The next logical thing to do with this inspiration, with this sudden motivation, is to do something about it. Except that…first, before I do that something, I realize I'm hungry, and that I should make something to eat. And that requires going on Pinterest to look at some food porn for inspiration. Avocado toast. Yumm. But now that I'm done eating, my hands smell like garlic, so I should wash them. You know what, I should just take a shower. It's time. I also MUST listen to this Tegan & Sara song that's been stuck in my head…twelve times.
And of course I have to do my make up. The Starbucks on my corner really does require that I look my best.
I also really need to instagram my marble loaf at Starbucks.

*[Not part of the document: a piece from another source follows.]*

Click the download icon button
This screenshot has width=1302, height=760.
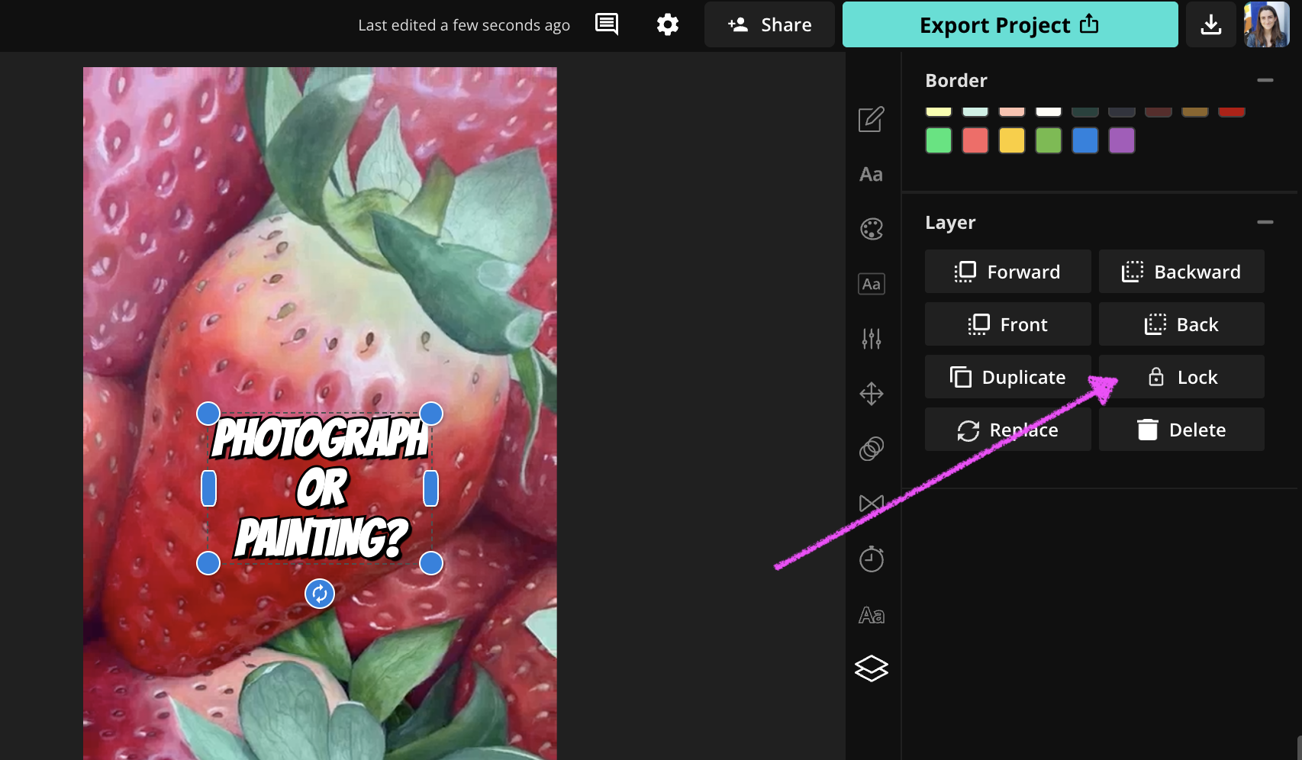[1210, 24]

By the time I'm actually sitting down in front of my computer, the motivation I felt four hours before is long gone, lifted and disappeared, like a thunderstorm.
Recently I'm starting to realize that I can't really blame my lack of productivity on these distractions. After all, isn't life One Big Distraction? Isn't growing up a distraction? Getting your heart broken? Having a baby? Losing a parent? Getting a divorce? Are these not all incredibly distracting things?

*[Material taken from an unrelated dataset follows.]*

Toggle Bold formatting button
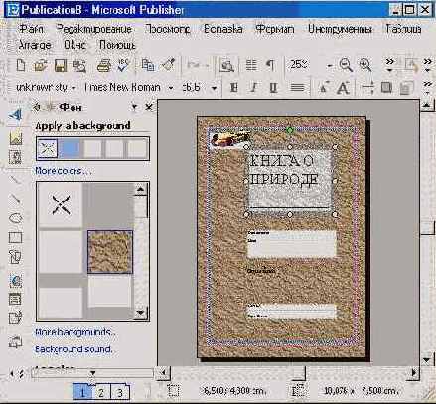 click(x=234, y=88)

The distraction is me. It is my 22 year old, semi- anxious, semi-ADD, semi-afraid-of-failure self. It's a need to fill a void, the second that void opens. It happens every day. Walking the two blocks home from the subway, I have to blow my ears out with Foster the People. Eating a snack, I have to watch Youtube videos. Why is it that I'm so uncomfortable with my own company? I think I'm fairly decent company, and yet, the second I un-squash myself from my various numbing activities, I fear the lightness that follows, the inspiration which feels like a beam of light expanding through two heavy clouds. Something about it just kind of scares me.
And yet, today, I did what I set out to do: I walked my ass to Starbucks and sat down to write. I didn't think too much about it. And that, right now, is enough.